What to work on => Move the lines starting with the line containing "Click the Sharing sidebar item" and going on through the line containing "Click the SUBTOTAL column header" into your answer, adding 126 to every number in the answer coordinates. Leave the pictures out.

Source records =>
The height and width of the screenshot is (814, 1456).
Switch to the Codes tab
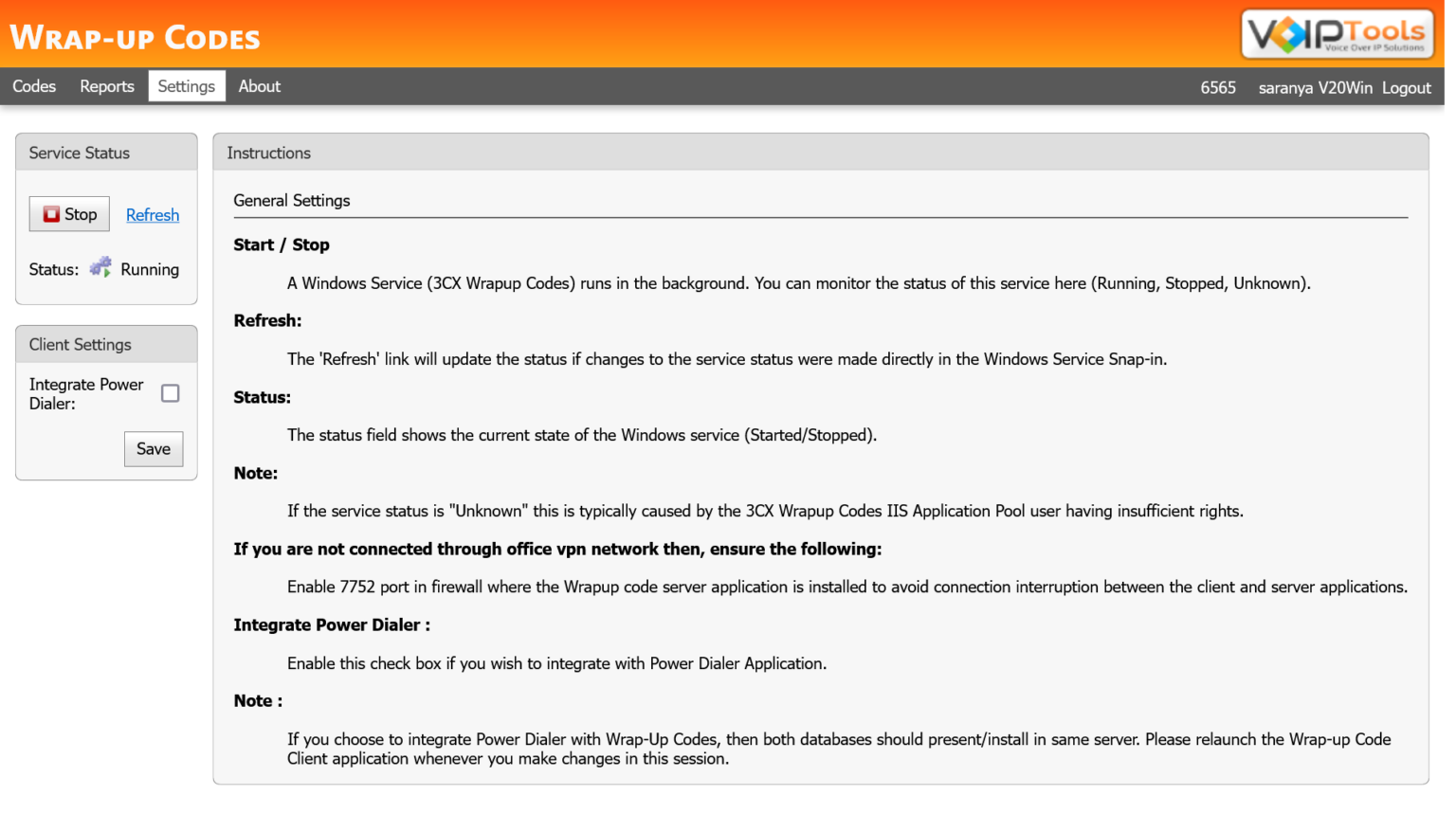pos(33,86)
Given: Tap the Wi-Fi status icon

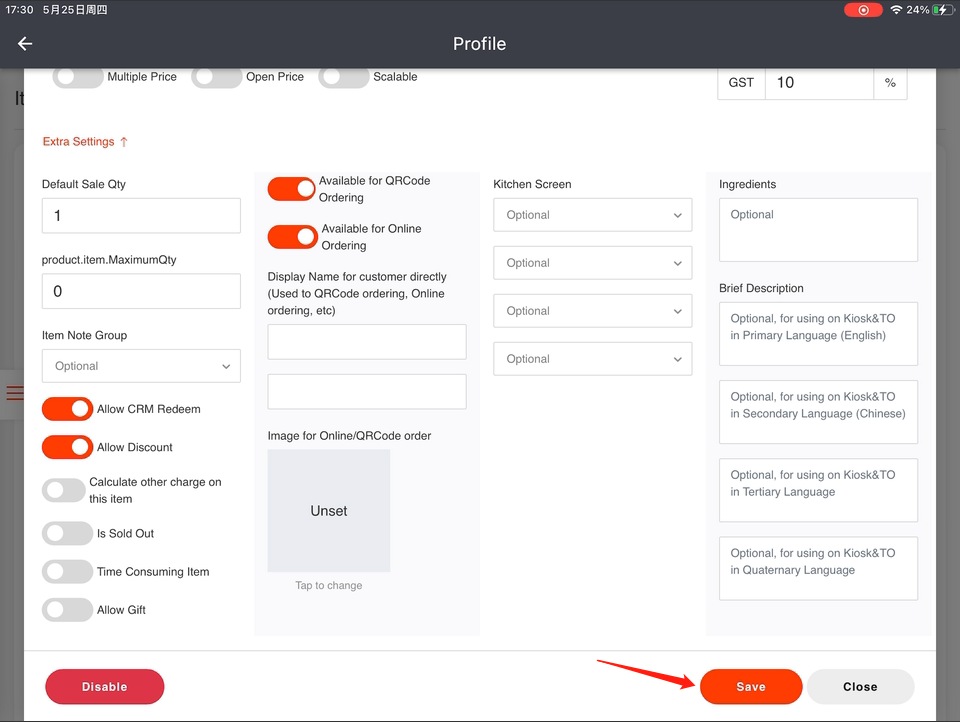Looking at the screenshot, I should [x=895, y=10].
* * *
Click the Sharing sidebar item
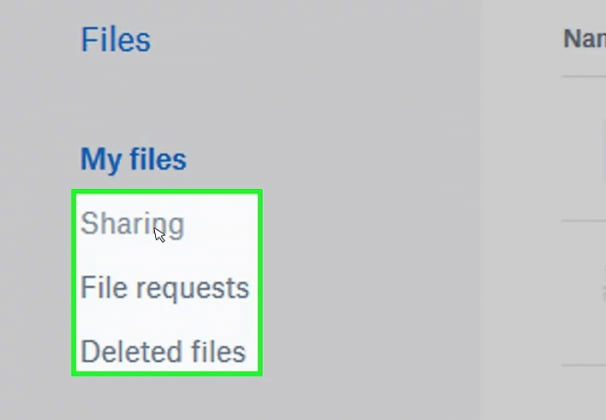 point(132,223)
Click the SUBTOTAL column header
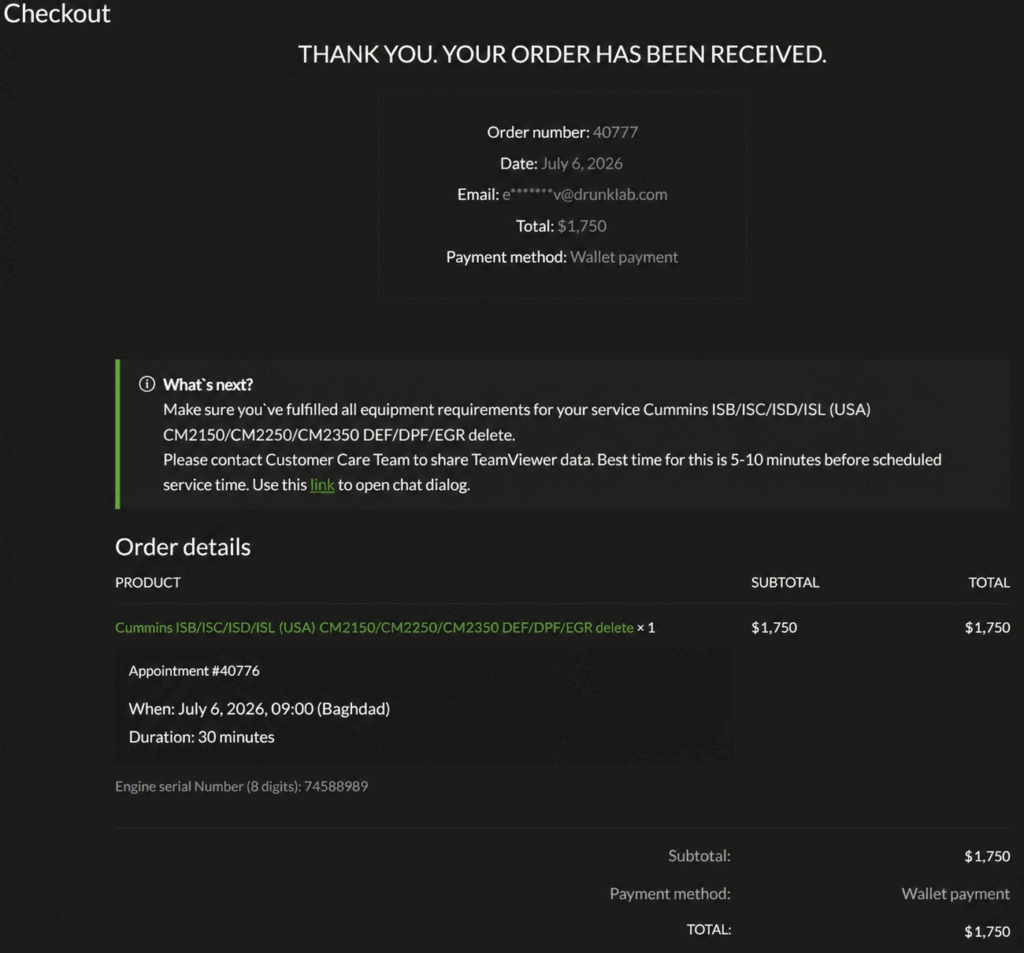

Answer for the task =>
Click the Sharing sidebar item
 point(258,349)
Click the SUBTOTAL column header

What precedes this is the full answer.